An experimental blood test correctly identified a selection of gastrointestinal (GI) cancers at a rate above 80% with a false positive rate of only 1%, according to a study presented at the American Society for Clinical Oncology (ASCO) Gastrointestinal Cancers Symposium last week in San Francisco.

“The potential of this test is to diagnose cancer earlier, when it’s more treatable,” lead investigator Brian M. Wolpin, MD, MPH, of the Hale Family Center for Pancreatic Cancer Research at Dana-Farber Cancer Institute in Boston, said in an ASCO press release. “Many of the cancer types that this test detects don’t currently have screening tests that allow earlier cancer detection before the cancers cause symptoms.”

The results came from the gastrointestinal cohort of the Circulating Cell-free Genome Atlas (CCGA) study, which is a multicenter observational trial of people with cancer. The GI cohort involved 447 people, including 174 people with colorectal tumors, 25 with stomach tumors, 71 with esophageal tumors, 123 with pancreatic tumors, 14 with gallbladder tumors and 40 with tumors of the liver or biliary duct.

The test under investigation was a targeted methylation-based assay of cell-free DNA fragments circulating in the blood.

The study authors found that the test correctly identified the presence of a malignancy 82% of the time with a training set and 81% of the time with a validation set of people with GI cancers; this is known as a test’s sensitivity. The test correctly identified the absence of GI cancer more than 99% of the time in cancer-free control groups; this is known as a test’s specificity

The test’s detection rate was greater in people with more advanced stages of GI cancer: just below 50% for Stage I cases, 70% to 85% for Stage II or III cases and nearly 100% for Stage IV cases. Overall, the detection rate for Stages I through III was 73%.

The test correctly predicted the tissue of origin, or the location where the cancer arose, 91% of the time in the training set and 89% of the time in the validation set.

Given the fact that about over half of people with pancreatic, biliary or gallbladder cancers are diagnosed when they have metastatic disease, meaning the cancer has spread elsewhere in the body, a blood test such as the one analyzed in this study could help diagnose such cancer much earlier and improve individuals’ prognoses.

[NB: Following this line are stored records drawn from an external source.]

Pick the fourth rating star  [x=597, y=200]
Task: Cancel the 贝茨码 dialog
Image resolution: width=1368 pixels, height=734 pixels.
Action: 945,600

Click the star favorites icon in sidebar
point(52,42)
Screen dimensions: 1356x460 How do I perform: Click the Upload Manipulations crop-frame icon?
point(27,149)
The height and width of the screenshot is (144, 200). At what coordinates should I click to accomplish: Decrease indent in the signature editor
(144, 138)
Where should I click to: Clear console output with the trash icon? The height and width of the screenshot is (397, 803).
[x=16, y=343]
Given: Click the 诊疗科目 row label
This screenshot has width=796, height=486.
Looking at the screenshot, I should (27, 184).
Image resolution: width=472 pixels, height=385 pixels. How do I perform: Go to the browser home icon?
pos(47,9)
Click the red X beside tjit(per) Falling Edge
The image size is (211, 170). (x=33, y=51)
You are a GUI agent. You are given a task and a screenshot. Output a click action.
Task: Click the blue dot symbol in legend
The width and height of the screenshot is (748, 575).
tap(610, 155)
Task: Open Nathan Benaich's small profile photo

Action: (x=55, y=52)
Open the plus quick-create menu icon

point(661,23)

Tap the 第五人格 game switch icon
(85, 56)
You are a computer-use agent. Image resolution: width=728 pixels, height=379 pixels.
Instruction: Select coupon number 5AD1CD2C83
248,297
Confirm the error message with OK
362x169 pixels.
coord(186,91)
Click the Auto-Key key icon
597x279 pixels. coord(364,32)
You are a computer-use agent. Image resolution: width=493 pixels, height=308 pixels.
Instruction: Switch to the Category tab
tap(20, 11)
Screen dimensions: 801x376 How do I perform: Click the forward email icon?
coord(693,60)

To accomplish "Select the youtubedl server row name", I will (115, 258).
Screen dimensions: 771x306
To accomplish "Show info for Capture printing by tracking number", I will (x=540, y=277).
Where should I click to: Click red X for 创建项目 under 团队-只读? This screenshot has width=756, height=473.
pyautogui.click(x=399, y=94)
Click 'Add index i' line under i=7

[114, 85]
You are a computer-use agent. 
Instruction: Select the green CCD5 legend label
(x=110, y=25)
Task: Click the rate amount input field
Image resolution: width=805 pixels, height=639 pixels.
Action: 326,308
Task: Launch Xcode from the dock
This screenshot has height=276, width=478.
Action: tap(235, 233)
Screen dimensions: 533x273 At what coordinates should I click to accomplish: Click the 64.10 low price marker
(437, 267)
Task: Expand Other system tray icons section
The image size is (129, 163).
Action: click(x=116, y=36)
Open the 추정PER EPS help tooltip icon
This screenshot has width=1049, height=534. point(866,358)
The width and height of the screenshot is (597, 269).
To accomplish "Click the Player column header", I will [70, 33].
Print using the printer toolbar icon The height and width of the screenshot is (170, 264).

“Blood tests that can identify cancer in asymptomatic individuals, particularly GI cancers that can be difficult to detect in early stages, could change cancer diagnostics by making it easier to accurately screen for and identify these cancers earlier,” said ASCO expert Muhammad Shaalan Beg, MD, of the University of Texas Southwestern Medical Center. “The preliminary results seen in this study, however, will need to be validated by screening large populations of asymptomatic individuals.”

A third phase of the CCGA study has been planned to further validate these findings. The STRIVE study has enrolled nearly 100,000 women who receive screening mammograms, while the SUMMIT study is enrolling 50,000 men and women without a known cancer diagnosis.